抜粋本文
ニパウイルス感染症とは何か―高い致死率とアジアでの広がり

ニパウイルス感染症(Nipah Virus Infection)は、アジアを中心に新たな脅威として注目を集めている人獣共通感染症です。
このウイルスの最大の特徴は、致死率が40~75%に達するという極めて高い危険性にあります。
さらに、現時点で有効なワクチンや根本的な治療法は確立されておらず、感染が広がった場合の対策が難しいことから、各国の公衆衛生部門が強い警戒を呼びかけています。

韓国でのニパウイルス感染症「第1級感染症」指定――何が変わるのか

2025年9月、韓国の疾病管理庁は、ニパウイルス感染症を「第1級法定感染症」および「検疫感染症」に指定しました。
この指定は、新型コロナウイルス感染症以来約5年ぶりの措置で、エボラウイルス病やSARS、MERSなどと同じ最上級の危険区分となります。
指定により、今後は以下のような厳格な管理措置が講じられることになります。

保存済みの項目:
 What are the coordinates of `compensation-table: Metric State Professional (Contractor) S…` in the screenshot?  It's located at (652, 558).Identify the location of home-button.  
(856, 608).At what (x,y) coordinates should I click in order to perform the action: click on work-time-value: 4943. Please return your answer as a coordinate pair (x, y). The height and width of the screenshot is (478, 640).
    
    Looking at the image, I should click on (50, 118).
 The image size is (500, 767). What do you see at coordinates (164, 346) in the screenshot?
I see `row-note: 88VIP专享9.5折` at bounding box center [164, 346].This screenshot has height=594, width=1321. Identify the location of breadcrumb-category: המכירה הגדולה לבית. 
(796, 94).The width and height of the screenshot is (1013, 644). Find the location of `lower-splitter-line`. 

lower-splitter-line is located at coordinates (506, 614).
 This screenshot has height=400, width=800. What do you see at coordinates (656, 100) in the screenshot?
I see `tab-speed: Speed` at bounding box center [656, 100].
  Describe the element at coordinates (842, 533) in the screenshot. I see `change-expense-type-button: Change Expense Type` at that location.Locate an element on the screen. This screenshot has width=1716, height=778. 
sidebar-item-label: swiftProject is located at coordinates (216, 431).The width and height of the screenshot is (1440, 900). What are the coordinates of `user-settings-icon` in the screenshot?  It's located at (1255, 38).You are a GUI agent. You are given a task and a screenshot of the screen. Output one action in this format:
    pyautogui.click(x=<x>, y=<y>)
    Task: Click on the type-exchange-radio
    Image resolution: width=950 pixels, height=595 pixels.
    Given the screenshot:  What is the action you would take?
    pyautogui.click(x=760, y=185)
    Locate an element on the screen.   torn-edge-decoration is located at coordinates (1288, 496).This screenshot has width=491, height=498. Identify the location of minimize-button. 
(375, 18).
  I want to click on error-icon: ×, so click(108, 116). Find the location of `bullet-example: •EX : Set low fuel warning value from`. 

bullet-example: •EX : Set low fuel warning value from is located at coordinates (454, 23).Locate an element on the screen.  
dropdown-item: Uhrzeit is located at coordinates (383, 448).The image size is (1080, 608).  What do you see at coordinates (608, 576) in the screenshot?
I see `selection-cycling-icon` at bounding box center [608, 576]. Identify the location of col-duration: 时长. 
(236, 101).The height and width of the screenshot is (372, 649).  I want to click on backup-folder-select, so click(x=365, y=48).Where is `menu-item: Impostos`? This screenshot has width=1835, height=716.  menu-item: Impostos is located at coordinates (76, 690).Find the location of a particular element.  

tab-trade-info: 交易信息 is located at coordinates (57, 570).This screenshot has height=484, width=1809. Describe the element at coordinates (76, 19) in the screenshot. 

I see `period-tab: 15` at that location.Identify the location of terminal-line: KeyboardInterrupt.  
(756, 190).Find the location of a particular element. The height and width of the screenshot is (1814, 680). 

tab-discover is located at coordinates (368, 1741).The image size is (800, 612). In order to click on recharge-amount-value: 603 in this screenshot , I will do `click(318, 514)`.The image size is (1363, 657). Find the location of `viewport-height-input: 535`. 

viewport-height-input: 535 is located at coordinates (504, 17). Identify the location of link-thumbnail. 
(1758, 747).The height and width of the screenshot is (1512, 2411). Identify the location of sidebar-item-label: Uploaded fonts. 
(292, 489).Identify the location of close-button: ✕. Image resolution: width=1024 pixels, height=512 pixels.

必要な作業
ニパウイルス感染症についての本文を、最後の文の後から書き継いでもらえますか? このデータは今回の作業には一切関係しません。

演習の結果
  • 患者や疑い例の届出・隔離の義務化
  • 接触者の追跡および管理
  • 詳細な疫学調査の実施
  • 検疫体制の強化

法定感染症は重症度や感染拡大の可能性に応じて第1級から第4級に分類されますが、第1級は最もリスクが高く、集団発生や生物テロの恐れが大きい疾患に限られます。

ニパウイルスとはどんなウイルスか――感染経路と発症メカニズム

ニパウイルスは1998年、マレーシアの豚農場で最初に報告されました。現在までに、マレーシア、シンガポール、フィリピン、バングラデシュ、インドで患者が確認されています。

  • 宿主動物:主にフルーツコウモリ(オオコウモリ)が自然宿主とされており、コウモリの尿や唾液によって食品や水源が汚染され、豚や人へ感染が広がることがあります。
  • 感染経路:感染動物や患者の体液、汚染された食品を介してヒトに伝播します。
  • ヒトからヒトへの感染:特にバングラデシュやインドでは、家族や医療現場での濃厚接触によりヒトからヒトへ感染した例も報告されています。

症状と経過――発熱から重篤な脳炎まで

発症は潜伏期間4~14日後、主な初期症状は高熱、頭痛、筋肉痛、咽喉痛、嘔吐など非特異的なものです。
進行するとめまい、意識障害などの神経学的症状が現れ、さらに重症化すると脳炎や発作、昏睡状態に至ることもあります。
特に脳症状に進行すると、数日以内に命に関わる重篤な状態になるケースが多く、死亡リスクが非常に高いことが特徴です。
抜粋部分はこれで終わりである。